Shadow, it'd be best in my opinion to just leave food in there and maybe ignore the mantis for a while, they'll often do everything you want them to do when your back is turned. Hand feeding is ok, but some just wont do it, sometimes after doing it many times before. Since moulting, it's probably very much in defence mode still.

Dave


----------



## dino (Jun 25, 2005)

Hello,

Hmmm. Leaving the food in the container is quite dangerous. For example. If you leave a flying insect in the mantids container/tank it could knock the mantis off something and the mantis will end up hurting it's self. And as for a cricket it could chomp on the mantis while it is in a helpless state. Also for a mealworm they don't like the light so the first thing they will do when you put it in the mantids container/tank is go dig underneath the substrate. You should try the hand feeding trick for at least a couple of days. After a couple of days put a flying insect in the mantids home and see if the mantis can strike at the meal on his/her own. Take extrem caution though. He/she can hurt him/her self while trying to strike. Then just keep trying. If the mantis still does no good own it's own then simply go back to the hand feeding trick and just wait till the mantis molts and gets bigger. Then the mantis should be ready to hunt on it's own. If the mantis appears to be quite timid and none of the tricks work then the mantis will probably not live much longer. Keep trying tough. Don't give up.


----------



## PseudoDave (Jun 25, 2005)

Knock a mantis off something? That's hilarious.

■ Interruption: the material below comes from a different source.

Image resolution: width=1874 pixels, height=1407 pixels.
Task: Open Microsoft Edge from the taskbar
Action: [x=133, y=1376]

As for leaving food in a container being dangerous, it is, when the mantis is shedding, or laying an ootheca maybe, but since this mantis shed already that danger is gone. Put frankly, the mantis has more chance of eating if undisturbed, hand feeding is not always easy at all and if the mantis panicks due to the shock of seeing something hundreds of times larger than itself offering it a cricket, then it will not eat.

Dino, when you reply to peoples threads, if you do not agree with something someone has written, then offer some basis as to why, not just 'leaving food in the container is quite dangerous' and 'if you leave a flying insect in the mantids tank it could knock the mantis off something' (that's just stupidly funny). If a mantis is weakened enough to be 'knocked off' by a fly, then i'm afraid the mantis is not healthy or the food is simple too big, thus try not putting birds in their enclosure again.


----------



## dino (Jun 25, 2005)

Hello,

Well I'm not disagreeing with anything. I was just trying to help.

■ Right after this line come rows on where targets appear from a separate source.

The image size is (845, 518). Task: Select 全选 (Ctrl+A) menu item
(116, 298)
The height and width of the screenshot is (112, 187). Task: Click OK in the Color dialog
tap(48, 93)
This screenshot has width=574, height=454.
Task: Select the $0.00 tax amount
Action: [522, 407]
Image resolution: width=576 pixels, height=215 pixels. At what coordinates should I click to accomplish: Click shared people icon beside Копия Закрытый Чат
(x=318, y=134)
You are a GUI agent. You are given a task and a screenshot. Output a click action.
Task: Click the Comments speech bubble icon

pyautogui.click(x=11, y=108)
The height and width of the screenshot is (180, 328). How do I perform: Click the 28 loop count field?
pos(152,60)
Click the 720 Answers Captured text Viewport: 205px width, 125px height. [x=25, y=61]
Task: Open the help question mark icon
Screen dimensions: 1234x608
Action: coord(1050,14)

PS: I dont think it is silly when a mantis gets knocked over. Also if you dont like my help than dont just listen to me, but I'm telling you how I care for my mantids and they live fine. Like Rick says " We each have different ways of caring for our mantids" and he is right. Maybe I dont care my mantids like you, but that is me and I will care for my mantids my way and they seem to live the way I care for them.


----------



## PseudoDave (Jun 25, 2005)

dino, i'm glad you quoted someone how to properly respond to peoples posts, seeing as that was the point of me posting the way i did anyway. It's very rare for me to post a reply such as the one I did before and there is a reason for it. I've noticed in MANY of your posts and replies that all you can do is disrepute peoples experience or knowledge and offer your own in its favor or just reply in a very condescending manor. To be honest with you, although I don't totally agree with your reply on this particular thread, I saw no problems with it, but I wanted you to see what it's like for someone to just randomly reply to your post and declare it as nonsense.

As for the mantis in question, how is it doing now? Eaten anything yet?

Dave


----------



## dino (Jun 25, 2005)

Hello,

o okay anytime.


----------



## Rick (Jun 25, 2005)

I agree with Dave. Put the food in there and let the mantis find it on it's own. I have found that if using crickets put something like a stick in there so the cricket can climb up the stick towards the mantis. Flying insects usually get a mantids attention pretty fast. They won't harm a mantis unless it's molting. I have never had a feeder insect do any kind of harm to any mantis. Not saying it won't happen but it hasn't happened to me yet.


----------



## Shadow Mantis (Jun 27, 2005)

Hi

She is doing just fine now. The crickets are being hunted down and eaten now. Today, she molted again!

Thanks for the Help


----------